When I have a case involving someone who's
been subjected to discrimination because of disability, I have to think
of people who I've known and admire very greatly who've had
disabilities, and I've watched them struggle to overcome the barriers
that society puts up often just because it doesn't think of what it's
doing -- the barriers that it puts up to them.

So those are some of the experiences that have shaped me as a person.

COBURN: Thank you.

Mr.
Chairman, I think I'll yield back the balance of my time at this time,
and if I have additional questions, get them in the next round.

SPECTER: Thank you very much, Senator Coburn.

Anyone
who is objecting now to Sotomayor's alleged "empathy" problem but who
supported Sam Alito and never objected to this sort of thing ought to
have their motives questioned (and the same is true for someone who
claims that a person who overcame great odds to graduate at the top of
their class at Princeton, graduate Yale Law School, and then spent time
as a prosecutor, corporate lawyer, district court judge and appellate
court judge must have been chosen due to "identity politics"). And the
idea that her decision in Ricci demonstrates some sort of
radicalism -- when she was simply affirming the decision of a federal
district judge, was part of a unanimous circuit panel in doing so, was
supported by a majority of her fellow Circuit judges who refused to
re-hear the case, and will, by all accounts, have at least several
current Supreme Court Justices side with her -- is frivolous on its
face.

I have no doubt there are legitimate grounds for objecting
to some of Sotomayor's judicial opinions. Doing that, as well as
vigorously questioning her on important areas where she has little
record (such as executive disputes), is not only legitimate, but
vital. But the attacks thus far -- not just from the Right but from
the sterling Respectable Intellectual Center -- say far, far more about
the critics than they do about her. How can her "empathy" views
possibly be distinguished from what Sam Alito -- at Tom Coburn's urging
-- said when he was confirmed?

UPDATE: The focus on the three instances in which Sotomayor's rulings were reversed is equally inane.
Reversals of that sort are a standard part of how the appellate
justice system works and hardly means that a judge's abilities should
be called into question. Any judge who sits on the bench long enough
will make erroneous rulings at times. Many times, the Supreme Court
makes new law when reversing and other times it is the Supreme Court's
majority that errs.

But leave all that to the side: again,
look at how Alito's reversals were treated, even though there were more
of them and weightier questions:

* In a well-known 1991 case, Planned Parenthood of Southeastern Pennsylvania v. Casey, Alito wrote a sole dissent
supporting a state requirement that women inform their husbands before
being permitted to obtain an abortion; the Supreme Court later rejected his view.

* In 2000, Alito ruled
that Congress could not penalize state governments for failing to
comply with the Family and Medical Leave Act; in 2003, the Supreme
Court, by a 6-3 vote (including Chief Judge Rehnquist) rejected that conclusion and ruled that states could be penalized.
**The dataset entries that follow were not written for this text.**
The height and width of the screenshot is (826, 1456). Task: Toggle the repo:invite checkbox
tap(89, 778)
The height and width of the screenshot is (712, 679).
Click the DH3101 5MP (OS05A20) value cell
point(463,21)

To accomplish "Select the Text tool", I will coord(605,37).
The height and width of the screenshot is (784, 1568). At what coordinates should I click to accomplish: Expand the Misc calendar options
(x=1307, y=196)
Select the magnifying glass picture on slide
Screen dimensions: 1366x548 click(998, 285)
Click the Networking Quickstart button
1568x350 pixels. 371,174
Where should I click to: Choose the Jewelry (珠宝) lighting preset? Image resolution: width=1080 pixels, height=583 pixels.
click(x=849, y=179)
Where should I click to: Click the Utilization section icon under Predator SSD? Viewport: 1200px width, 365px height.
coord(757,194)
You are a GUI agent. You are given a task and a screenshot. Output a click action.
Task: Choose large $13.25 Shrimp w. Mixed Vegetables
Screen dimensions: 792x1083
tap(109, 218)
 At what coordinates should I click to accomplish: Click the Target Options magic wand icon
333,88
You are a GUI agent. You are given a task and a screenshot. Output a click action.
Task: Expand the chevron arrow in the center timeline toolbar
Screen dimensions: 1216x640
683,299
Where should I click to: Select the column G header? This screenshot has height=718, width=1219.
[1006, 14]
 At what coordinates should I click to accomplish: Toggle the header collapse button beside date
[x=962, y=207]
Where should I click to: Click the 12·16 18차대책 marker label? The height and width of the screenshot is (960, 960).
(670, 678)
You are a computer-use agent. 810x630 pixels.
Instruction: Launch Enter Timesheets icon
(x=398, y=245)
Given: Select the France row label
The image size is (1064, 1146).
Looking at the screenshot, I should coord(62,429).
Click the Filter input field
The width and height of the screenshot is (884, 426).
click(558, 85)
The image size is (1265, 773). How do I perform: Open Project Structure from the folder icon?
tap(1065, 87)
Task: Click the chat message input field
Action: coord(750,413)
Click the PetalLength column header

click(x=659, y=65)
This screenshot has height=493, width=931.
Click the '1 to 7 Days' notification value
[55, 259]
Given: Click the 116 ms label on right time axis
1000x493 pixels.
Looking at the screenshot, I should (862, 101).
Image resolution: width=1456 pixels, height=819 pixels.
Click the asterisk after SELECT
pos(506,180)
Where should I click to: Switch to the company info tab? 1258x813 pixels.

* In a 2004 death penalty case Alito decided -- Rompilla v. Horn --Alito rejected the defendant's argument that his attorneys had failed to do perform an adequate investigation to prepare for his sentencing hearing. The Supreme Court reversed Alito's decision,
ruling that the defense attorney's failure to even review evidence they
knew the prosecution was going to introduce at sentencing violated the
Sixth Amendment.

There are numerous other instances
where Alito's rulings were repudiated either by the Supreme Court or
even his own Circuit. Judge for yourself if those were treated the
same way as Sotomayor's more limited and less meaningful instances of
reversals. Was the argument made that this proved he was inept,
intellectually deficient, and chosen soley for "identity politics" in
order to attract the key Italian and Catholic voting blocs?